わらびの日誌

Please forget me not, but I'll forget you. So it goes.

人生でわりと踏まないもの

今週のお題「ゾクッとする話」

 お風呂からあがってリビングに戻ってきたとき、右足でなにかを踏んで跳びあがった。生ぬるくて、ぱりっという音がした。飼い猫が毛玉を吐いた跡ならよく踏んでしまうのだけれど、それにしては水分が少ないし、固形物らしい。もしかしたら、猫が追いかけまわして仕留めたゴキブリの死骸かもしれない。踏んでしまったものを見るのが怖くて、視線を天井にむけながらいつもすわっている座椅子まで歩いた。右足の裏がべとべとする。

 しかし、踏んだものを放置していてはまた踏んでしまうだろうし、家のひとたちも困るだろうから、なんだったのか確かめて片づけておかないといけない。足の裏を拭いて、なにかを踏んだあたりに近づく。そして、勇気をふりしぼって床を見た。ゴキブリの死骸ではなかった。けれどもなんなのかよくわからない。黒くて長細い。骨がある。見たことがあるような気がした。いや、きょうの晩ごはんのときに見ている。

 さんまの塩焼きだ。

 なんでこんなところにさんまの塩焼きが落ちているのだろうと疑問におもいつつ、とりあえずさんまの塩焼きを拾って、台所のお皿に置いた。

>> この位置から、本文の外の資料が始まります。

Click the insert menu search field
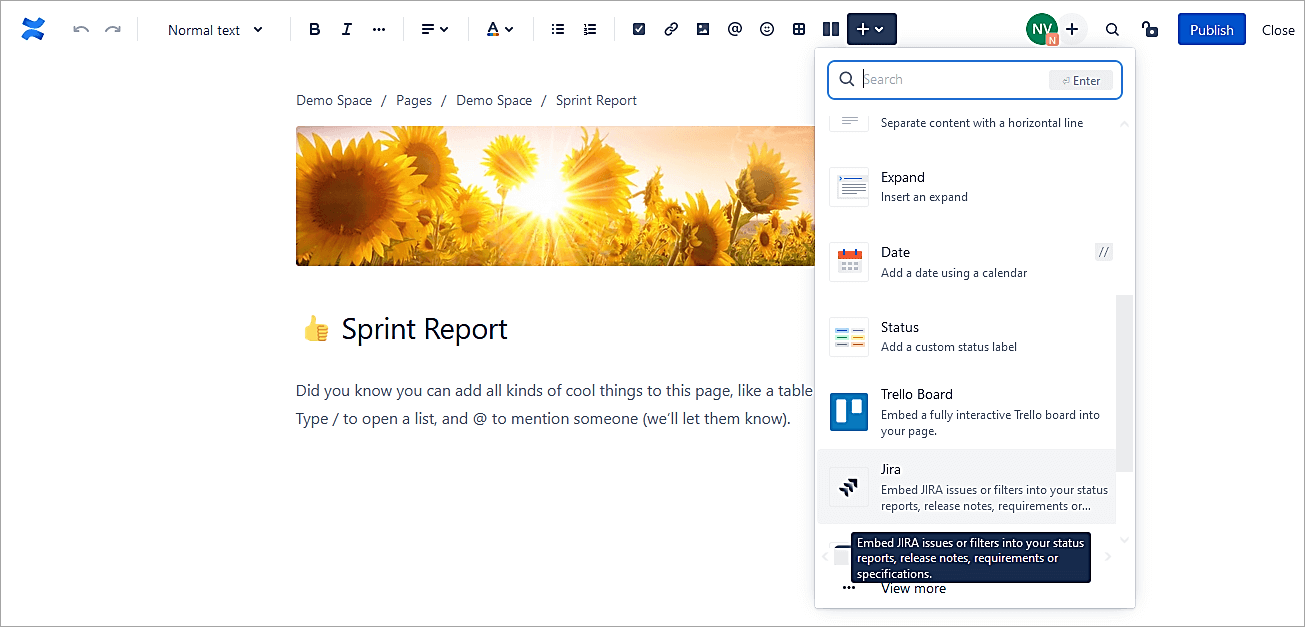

 髪にドライヤーを当てていたら、台所からさんまの塩焼きが落ちるのが見えた。ドライヤーをとめてすぐにキッチンにむかうと、猫があわてて台所から降りてきた。どうやら猫がさんまの塩焼きにありつこうとして床に落としていたらしい。わたしはもう一度さんまの塩焼きを拾って皿に置き、今度はレンジのなかに入れた。猫はレンジをあけられないから、これでもう安心だろう。

 いまでも晩ごはんが焼き魚だった日には台所の近くに魚の残骸が落ちていることがある。猫が恨めしそうな顔をしているのを横目に見つつ、わたしは魚の残骸をレンジに入れて猫に奪われないようにする。